July 16,, 2002-- Virginia’s income tax is outdated and seriously flawed, adversely affecting those with little ability to pay and often imposing very different tax liabilities on Virginians with the same income, an economist warns in an analysis published by the University of Virginia's Weldon Cooper Center for Public Service.

Because the tax is the largest revenue source of Virginia's state-local tax system and is likely to become even more dominant, it needs major revisions to make it fairer, according to John H. Bowman, professor of economics at Virginia Commonwealth University. His in-depth analysis, aimed at helping Virginians make informed choices in current debates about taxes, is the first in a new U.Va. series of fiscal monographs, ≥Virginia Issues.≤

Among Bowman's recommended revisions:

  • increase tax-free levels (personal exemptions plus standard deduction) at least to correspond to poverty levels;
  • phase in an end to special preferences for age and blindness because they are flawed proxies for ability to pay, which is better measured by income;
  • index the personal exemptions, standard deductions and bracket widths to increase with inflation, or review them for fairness every few years;
  • end blanket exclusions for some sources of income, such as Social Security; and
  • change the overall rate structure, possibly to a single rate for all taxpayers. A single-rate tax offers several advantages, including improved fairness among all types of filers at a given income level, Bowman said. Moreover, he shows that a single-rate tax, combined with realistic tax-free amounts, results in a progressive distribution of the tax burden.

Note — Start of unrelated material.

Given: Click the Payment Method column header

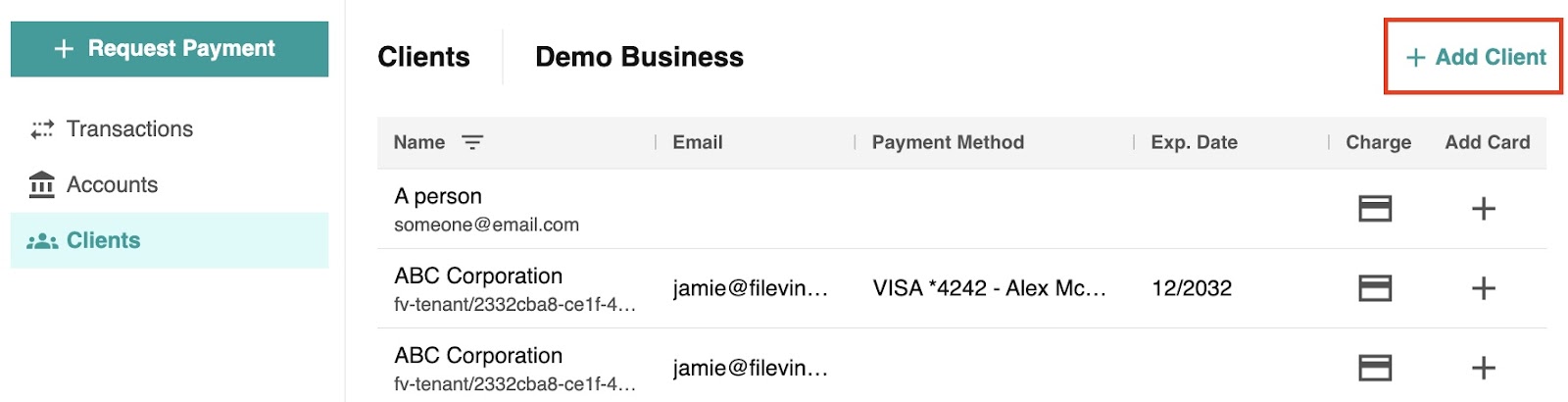Looking at the screenshot, I should 948,142.
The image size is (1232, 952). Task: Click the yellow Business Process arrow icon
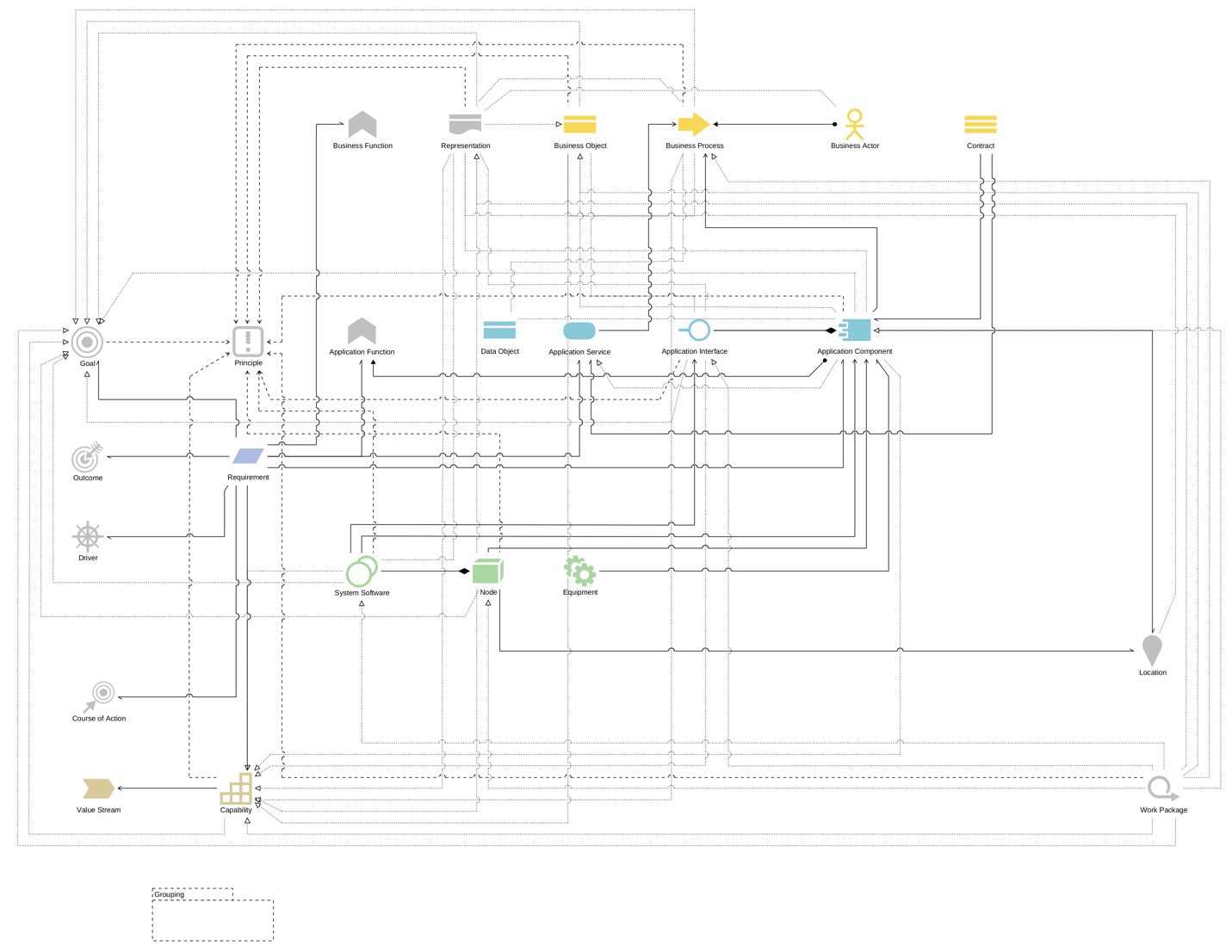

Today's income tax is the result of piecemeal changes, and the basic rate structure has been unchanged for nearly 75 years, Bowman said. The personal exemption of $800 and standard deduction of $3,000 for single taxpayers and $5,000 for married couples haven't been adjusted in over a decade and are too low today to provide fair relief, he said.

A recently added credit for low-income individuals provides relief for most Virginians below the poverty level, Bowman said. But "it does nothing for those with income above the poverty level," and the abrupt cut-off actually imposes very high effective rates for those just above the poverty level, he said.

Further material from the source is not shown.